Reputation: 1923
I have a simple piece of code that iterates through a list of id's, and if an id is in a particular data frame column(in this case, the column is called uniqueid
), it uses iloc
to get the value from another column on the matching row and then adds it to as a value in a dictionary with the id as the key:
union_cols = ['uniqueid', 'FLD_ZONE', 'FLD_ZONE_1', 'ST_FIPS', 'CO_FIPS', 'CID']
union_df = gpd.GeoDataFrame.from_features(records(union_gdb, union_cols))
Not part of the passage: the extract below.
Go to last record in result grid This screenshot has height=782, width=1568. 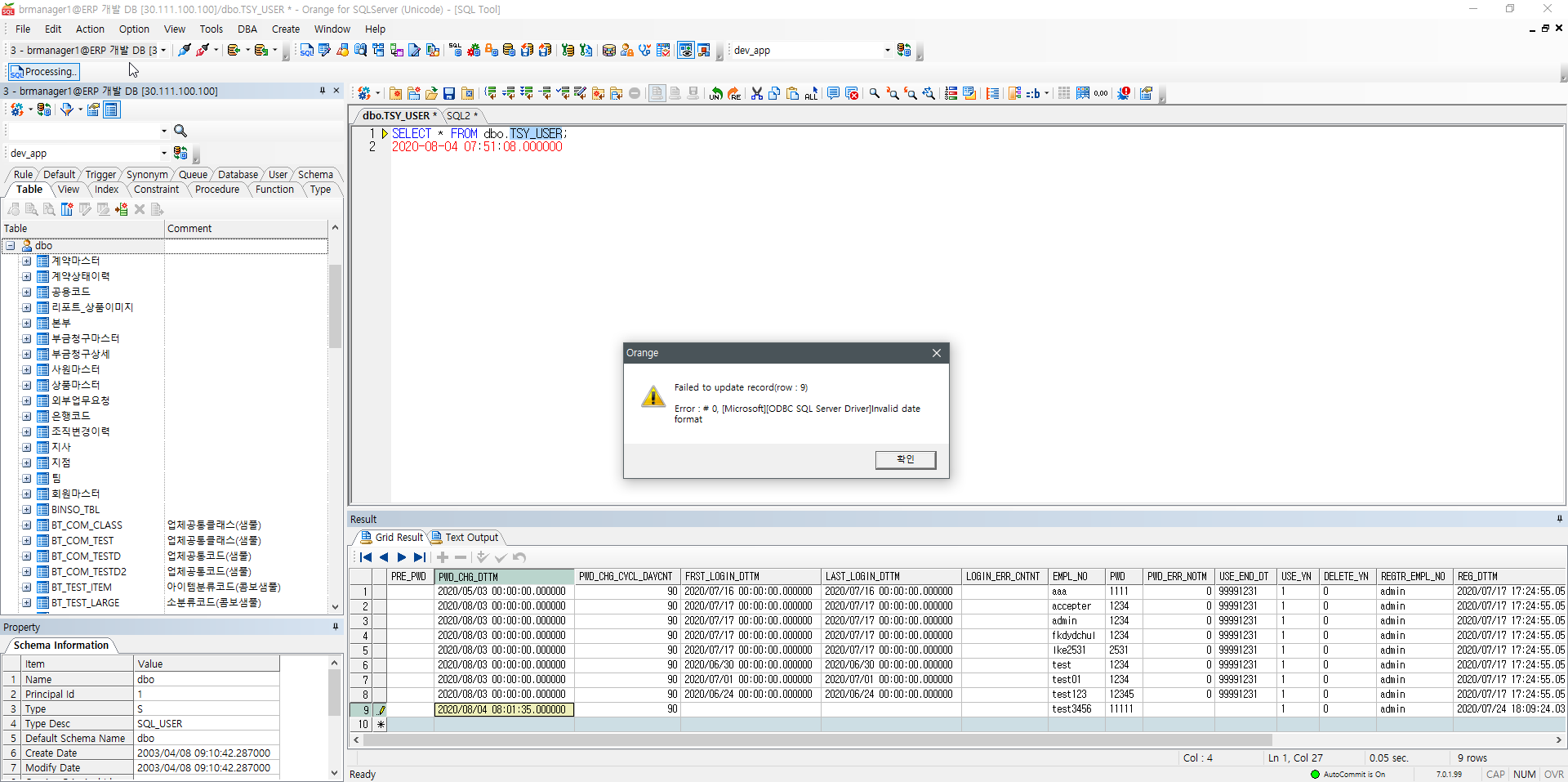tap(420, 557)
pop_df = pd.read_csv(pop_csv, low_memory=False) # Example dataframe
uniqueid_inin = ['', 'FL1234', 'F54323', ....] # Just an example
isin_dict = dict()
for id in uniqueid_inin:
if (id is not '') & (id in pop_df.uniqueid.values):
v = pop_df.loc[pop_df['uniqueid'] == id, 'Pop_By_Area'].iloc[0]
inin_dict.setdefault(id, v)
This works, but it is very slow. Is there a quicker way to do this?
Upvotes: 2
Views: 4705
Reputation: 1923
To resolve this issue (and make the process more efficient) I had to think about the process in a different way that took advantage of Pandas
and didn't rely on a generic Python solution. I first had to get a list of only the uniqueids from my union_df that were absolutely in pop_df. If they were not, applying the .isin()
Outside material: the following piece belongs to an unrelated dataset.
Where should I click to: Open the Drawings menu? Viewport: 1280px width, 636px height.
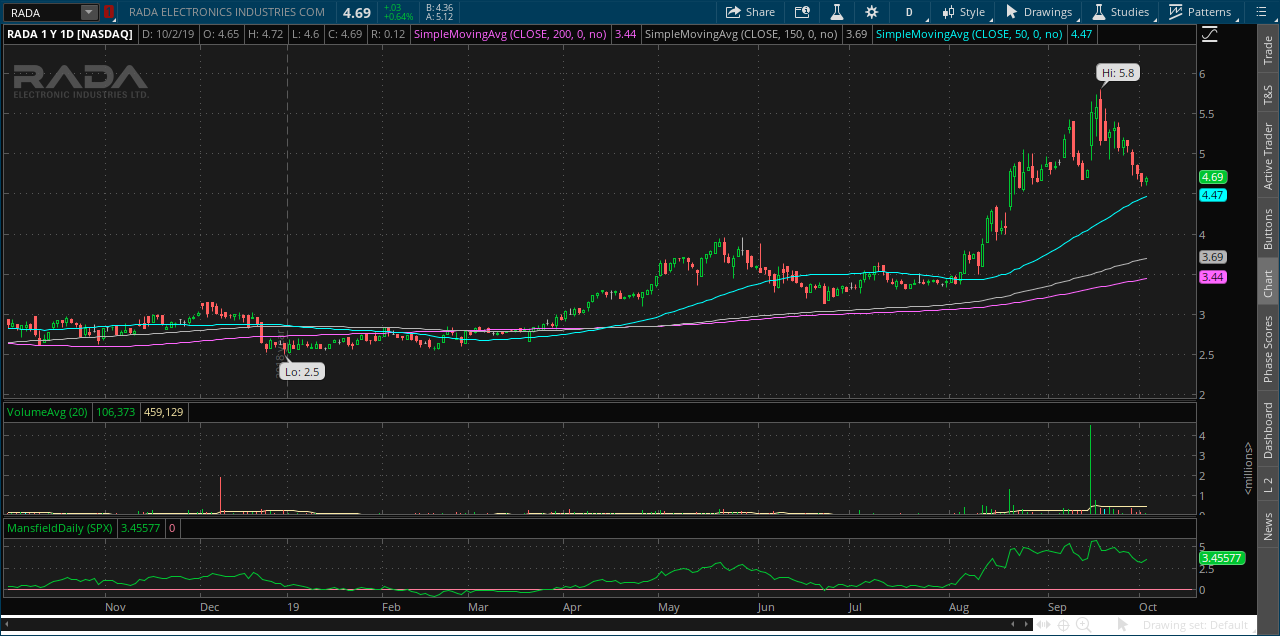tap(1038, 12)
method would throw an indexing error.
#Get list of uniqueids in pop_df
pop_uniqueids = pop_df['uniqueid'].unique()
#Get only the union_df rows where the uniqueid matches pop_uniqueid
union_df = union_df.loc[(union_df['uniqueid'].isin(pop_uniqueids))]
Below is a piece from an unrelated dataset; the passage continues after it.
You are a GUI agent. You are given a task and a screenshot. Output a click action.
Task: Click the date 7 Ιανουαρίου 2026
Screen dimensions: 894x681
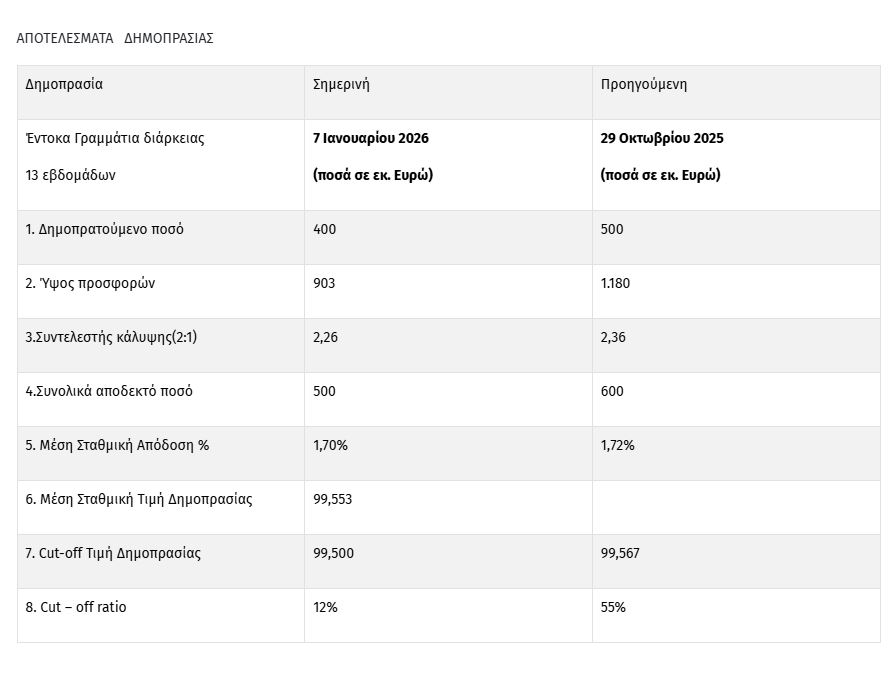tap(370, 138)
union_df = union_df.reset_index()
union_df = union_df.drop(columns='index')
When the uniqueid_inin
list is created from union_df (by just getting the uniqueid
's from rows where my zone_status
column is equal to 'in-in'), it will only contain a subset of items that are definitely in pop_df
and empty values are no longer an issue. Then, I simply create a subset dataframe using the list and zip the desired column values together in a dictionary
:
inin_subset =pop_df[ pop_df['uniqueid'].isin(uniqueid_inin)]
inin_pop_dict = dict(zip(inin_subset.uniqueid, inin_subset.Pop_By_Area))
I hope this technique helps.
Upvotes: 2